Clã Bolsonaro vai manter vitimismo judicial em 2026
Aliados de Bolsonaro exploram embates com o STF e falhas do governo Lula para projetar sucessão presidencial.
Publicado em: 02/01/2026 às 19:14 | Atualizado em: 02/01/2026 às 19:15
O bolsonarismo vai apostar todas as suas fichas na polarização direta com o Poder Judiciário. De acordo com informações de bastidores e declarações públicas, o clã Bolsonaro decidiu ampliar as investidas contra o ministro Alexandre de Moraes, transformando negativas jurídicas em combustível para a militância e para o discurso de vitimismo e perseguição judicial (como se não tivessem cometido crime algum).
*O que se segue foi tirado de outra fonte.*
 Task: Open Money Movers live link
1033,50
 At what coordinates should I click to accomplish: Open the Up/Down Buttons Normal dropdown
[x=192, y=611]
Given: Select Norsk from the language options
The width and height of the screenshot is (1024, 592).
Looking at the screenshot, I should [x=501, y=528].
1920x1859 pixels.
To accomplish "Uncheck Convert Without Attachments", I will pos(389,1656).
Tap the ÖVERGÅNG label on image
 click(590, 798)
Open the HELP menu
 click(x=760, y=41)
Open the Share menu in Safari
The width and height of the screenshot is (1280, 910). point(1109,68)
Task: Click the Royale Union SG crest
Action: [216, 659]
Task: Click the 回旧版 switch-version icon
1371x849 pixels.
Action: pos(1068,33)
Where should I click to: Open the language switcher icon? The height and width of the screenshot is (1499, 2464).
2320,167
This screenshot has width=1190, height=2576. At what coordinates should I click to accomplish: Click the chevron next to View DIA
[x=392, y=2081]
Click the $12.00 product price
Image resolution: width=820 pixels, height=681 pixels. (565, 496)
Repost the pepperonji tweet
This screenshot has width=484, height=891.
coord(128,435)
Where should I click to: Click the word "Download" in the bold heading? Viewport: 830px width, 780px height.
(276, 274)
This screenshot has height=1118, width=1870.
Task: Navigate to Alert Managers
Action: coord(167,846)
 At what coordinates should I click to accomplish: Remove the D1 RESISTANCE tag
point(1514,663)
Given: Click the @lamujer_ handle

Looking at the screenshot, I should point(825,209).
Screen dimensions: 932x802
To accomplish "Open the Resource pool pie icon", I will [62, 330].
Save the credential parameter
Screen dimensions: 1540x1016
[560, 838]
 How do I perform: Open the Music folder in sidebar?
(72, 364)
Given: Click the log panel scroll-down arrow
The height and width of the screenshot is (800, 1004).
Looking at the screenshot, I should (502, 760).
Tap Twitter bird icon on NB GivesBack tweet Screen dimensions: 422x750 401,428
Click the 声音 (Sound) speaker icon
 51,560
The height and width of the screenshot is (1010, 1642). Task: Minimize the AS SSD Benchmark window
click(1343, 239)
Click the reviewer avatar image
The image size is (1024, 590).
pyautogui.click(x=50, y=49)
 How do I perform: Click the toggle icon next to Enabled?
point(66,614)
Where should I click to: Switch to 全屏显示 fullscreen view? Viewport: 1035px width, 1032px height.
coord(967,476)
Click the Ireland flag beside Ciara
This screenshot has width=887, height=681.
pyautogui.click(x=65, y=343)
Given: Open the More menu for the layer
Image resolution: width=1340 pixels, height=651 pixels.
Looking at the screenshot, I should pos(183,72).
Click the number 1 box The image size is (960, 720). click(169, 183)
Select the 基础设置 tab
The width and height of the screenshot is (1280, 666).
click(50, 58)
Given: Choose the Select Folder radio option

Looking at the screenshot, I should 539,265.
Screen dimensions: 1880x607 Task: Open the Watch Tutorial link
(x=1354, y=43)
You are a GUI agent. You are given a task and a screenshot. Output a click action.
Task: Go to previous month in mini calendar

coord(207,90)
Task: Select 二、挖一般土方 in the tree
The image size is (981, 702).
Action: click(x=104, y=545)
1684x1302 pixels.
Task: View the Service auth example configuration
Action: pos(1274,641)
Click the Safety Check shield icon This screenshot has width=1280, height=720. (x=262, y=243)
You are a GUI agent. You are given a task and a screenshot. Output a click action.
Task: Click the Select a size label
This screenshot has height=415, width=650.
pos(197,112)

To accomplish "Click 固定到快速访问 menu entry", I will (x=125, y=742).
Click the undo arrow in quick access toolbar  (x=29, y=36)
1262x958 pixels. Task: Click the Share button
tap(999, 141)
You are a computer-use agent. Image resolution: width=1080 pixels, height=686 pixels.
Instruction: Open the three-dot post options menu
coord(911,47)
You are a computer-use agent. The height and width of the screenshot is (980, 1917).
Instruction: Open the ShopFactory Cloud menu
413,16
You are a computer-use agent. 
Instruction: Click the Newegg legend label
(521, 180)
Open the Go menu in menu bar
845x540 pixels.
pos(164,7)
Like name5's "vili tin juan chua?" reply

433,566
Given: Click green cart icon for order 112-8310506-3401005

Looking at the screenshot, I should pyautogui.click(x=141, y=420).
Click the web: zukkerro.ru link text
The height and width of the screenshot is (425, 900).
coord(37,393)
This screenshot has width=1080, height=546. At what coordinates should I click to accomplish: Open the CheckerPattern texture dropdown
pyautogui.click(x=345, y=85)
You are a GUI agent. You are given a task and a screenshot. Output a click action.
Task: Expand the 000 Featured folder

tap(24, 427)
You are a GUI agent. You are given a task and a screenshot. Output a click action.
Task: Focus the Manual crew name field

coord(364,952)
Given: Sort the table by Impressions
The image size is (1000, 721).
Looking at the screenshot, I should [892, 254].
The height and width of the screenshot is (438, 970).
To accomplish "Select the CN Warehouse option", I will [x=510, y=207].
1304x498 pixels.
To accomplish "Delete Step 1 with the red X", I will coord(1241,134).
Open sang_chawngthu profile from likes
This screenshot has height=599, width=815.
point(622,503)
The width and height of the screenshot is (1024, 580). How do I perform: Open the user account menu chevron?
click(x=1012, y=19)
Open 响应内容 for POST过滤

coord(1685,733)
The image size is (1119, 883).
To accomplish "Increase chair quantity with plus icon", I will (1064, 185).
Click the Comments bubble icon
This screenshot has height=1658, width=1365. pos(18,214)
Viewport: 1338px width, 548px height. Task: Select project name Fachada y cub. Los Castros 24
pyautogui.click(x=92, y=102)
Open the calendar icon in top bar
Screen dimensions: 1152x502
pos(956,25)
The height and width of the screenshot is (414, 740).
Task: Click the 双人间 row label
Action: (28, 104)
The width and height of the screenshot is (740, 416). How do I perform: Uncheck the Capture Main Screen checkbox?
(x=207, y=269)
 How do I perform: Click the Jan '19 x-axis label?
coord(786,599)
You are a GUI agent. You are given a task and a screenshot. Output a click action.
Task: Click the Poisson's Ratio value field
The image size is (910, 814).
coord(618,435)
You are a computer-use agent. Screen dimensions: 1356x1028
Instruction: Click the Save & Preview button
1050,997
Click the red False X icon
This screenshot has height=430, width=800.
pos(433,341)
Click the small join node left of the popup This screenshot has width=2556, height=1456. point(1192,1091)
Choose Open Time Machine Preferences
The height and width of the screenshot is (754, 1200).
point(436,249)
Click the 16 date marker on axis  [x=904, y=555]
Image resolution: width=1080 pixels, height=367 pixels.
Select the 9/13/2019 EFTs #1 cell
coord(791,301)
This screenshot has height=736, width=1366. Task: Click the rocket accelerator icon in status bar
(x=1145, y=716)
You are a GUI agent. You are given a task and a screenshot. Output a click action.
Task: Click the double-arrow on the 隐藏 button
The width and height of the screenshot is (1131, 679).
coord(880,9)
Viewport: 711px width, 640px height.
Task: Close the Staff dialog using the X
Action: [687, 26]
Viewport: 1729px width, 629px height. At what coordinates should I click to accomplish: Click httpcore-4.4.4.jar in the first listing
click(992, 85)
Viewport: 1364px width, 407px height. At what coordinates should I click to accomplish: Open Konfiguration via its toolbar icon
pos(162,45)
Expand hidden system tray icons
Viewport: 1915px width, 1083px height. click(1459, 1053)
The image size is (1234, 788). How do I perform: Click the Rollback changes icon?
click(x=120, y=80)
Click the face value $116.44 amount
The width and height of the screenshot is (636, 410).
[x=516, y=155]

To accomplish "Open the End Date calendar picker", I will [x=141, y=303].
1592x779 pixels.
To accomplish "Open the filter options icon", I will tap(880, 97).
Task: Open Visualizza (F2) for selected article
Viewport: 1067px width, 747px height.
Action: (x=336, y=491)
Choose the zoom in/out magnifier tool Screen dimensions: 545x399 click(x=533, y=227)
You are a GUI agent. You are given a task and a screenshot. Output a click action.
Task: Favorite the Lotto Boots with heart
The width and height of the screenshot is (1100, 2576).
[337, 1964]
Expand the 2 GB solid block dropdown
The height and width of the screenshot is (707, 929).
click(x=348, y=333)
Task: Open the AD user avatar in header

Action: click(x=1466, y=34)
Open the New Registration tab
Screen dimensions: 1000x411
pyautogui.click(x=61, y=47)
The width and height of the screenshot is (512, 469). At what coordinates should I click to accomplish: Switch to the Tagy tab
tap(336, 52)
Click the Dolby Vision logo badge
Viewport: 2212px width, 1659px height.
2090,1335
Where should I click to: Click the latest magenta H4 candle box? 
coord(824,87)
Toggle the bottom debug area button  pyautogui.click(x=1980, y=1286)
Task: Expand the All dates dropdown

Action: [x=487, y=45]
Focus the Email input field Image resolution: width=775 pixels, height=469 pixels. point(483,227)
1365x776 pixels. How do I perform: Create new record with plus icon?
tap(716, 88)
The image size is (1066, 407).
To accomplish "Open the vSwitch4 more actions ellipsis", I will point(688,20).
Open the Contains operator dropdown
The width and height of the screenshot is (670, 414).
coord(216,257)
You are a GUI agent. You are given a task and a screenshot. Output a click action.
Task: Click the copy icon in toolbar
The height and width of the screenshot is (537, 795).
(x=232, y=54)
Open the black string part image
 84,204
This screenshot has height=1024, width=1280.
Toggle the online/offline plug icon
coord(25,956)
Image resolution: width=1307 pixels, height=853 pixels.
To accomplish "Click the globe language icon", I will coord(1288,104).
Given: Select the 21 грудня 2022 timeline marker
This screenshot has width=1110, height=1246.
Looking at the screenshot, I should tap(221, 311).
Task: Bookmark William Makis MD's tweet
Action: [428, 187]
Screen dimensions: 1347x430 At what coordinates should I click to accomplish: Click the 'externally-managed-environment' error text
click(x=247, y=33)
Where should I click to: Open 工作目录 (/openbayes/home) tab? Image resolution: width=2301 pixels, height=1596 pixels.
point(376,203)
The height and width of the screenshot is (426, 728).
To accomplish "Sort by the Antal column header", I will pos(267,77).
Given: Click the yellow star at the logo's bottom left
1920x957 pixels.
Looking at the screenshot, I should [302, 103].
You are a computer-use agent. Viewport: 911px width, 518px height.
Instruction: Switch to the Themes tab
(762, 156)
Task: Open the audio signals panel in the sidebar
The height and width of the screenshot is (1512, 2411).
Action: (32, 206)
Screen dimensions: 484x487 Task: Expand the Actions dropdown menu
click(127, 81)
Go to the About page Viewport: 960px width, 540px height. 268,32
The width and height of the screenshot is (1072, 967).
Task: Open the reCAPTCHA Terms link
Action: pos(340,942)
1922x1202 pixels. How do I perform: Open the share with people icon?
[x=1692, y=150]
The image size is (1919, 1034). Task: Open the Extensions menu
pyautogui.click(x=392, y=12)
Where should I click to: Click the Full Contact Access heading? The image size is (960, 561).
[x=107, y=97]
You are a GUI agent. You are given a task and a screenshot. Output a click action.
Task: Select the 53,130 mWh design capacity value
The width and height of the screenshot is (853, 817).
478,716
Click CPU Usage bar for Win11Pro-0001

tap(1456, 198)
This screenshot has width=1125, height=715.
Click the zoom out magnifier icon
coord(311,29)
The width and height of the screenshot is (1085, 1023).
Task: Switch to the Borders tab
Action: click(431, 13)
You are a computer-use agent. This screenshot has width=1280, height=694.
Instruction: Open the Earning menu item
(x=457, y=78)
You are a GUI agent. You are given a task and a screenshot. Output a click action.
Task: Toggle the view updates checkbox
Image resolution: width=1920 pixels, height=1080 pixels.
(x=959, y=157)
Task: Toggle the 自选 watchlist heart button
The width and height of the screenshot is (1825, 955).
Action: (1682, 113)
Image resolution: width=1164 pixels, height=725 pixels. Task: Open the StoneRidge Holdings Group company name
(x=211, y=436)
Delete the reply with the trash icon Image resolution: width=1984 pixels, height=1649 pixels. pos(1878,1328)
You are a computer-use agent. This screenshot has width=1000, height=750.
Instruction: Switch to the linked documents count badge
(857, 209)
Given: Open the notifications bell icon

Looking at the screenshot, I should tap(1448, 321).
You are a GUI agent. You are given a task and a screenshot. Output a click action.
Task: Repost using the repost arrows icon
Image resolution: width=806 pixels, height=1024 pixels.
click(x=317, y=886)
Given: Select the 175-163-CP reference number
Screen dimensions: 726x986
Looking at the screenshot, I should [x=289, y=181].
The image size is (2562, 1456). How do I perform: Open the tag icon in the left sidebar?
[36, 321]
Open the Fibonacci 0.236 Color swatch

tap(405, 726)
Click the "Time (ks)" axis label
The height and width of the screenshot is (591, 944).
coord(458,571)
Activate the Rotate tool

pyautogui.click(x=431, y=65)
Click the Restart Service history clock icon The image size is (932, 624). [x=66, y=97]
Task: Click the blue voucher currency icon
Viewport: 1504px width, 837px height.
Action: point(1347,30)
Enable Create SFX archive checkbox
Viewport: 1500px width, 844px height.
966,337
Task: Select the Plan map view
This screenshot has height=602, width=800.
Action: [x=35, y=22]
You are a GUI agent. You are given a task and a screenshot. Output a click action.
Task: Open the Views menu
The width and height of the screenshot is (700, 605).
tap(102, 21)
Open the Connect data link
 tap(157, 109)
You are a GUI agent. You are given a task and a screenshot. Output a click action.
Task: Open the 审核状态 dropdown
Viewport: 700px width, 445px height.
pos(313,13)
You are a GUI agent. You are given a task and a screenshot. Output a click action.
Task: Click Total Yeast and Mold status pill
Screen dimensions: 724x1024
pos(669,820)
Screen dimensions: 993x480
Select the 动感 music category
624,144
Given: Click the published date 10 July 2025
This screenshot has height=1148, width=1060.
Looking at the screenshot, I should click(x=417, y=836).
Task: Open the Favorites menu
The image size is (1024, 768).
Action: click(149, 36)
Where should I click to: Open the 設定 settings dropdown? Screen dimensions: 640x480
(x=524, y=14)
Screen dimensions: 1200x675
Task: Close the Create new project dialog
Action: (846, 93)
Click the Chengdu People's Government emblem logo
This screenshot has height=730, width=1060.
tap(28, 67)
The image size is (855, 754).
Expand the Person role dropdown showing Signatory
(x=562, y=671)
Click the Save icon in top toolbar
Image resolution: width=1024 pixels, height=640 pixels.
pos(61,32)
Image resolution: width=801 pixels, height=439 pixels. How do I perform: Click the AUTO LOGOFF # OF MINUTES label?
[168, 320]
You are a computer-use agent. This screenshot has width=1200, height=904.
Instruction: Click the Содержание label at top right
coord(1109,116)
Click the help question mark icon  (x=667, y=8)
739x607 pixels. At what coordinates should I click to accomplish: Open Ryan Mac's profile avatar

A mais recente faísca desse embate foi a decisão de Moraes de negar a prisão domiciliar a Jair Bolsonaro após sua alta hospitalar.
Carlos Bolsonaro reagiu prontamente, publicando uma carta na qual acusa o magistrado de “abuso de poder” e violação de garantias constitucionais – narrativa que a bolha bolsonarista compra sem questionar.
A estratégia discursiva de Carlos busca humanizar o ex-presidente e alertar para riscos físicos, utilizando como trunfo retórico a morte de Clezão (Cleriston Pereira da Silva), ocorrida no sistema prisional em 2023. Ao classificar a morte como consequência de um “sistema de arbitrariedade”, o filho do ex-mandatário tenta transferir a responsabilidade de eventuais danos à saúde de seu pai diretamente para as mãos de Moraes.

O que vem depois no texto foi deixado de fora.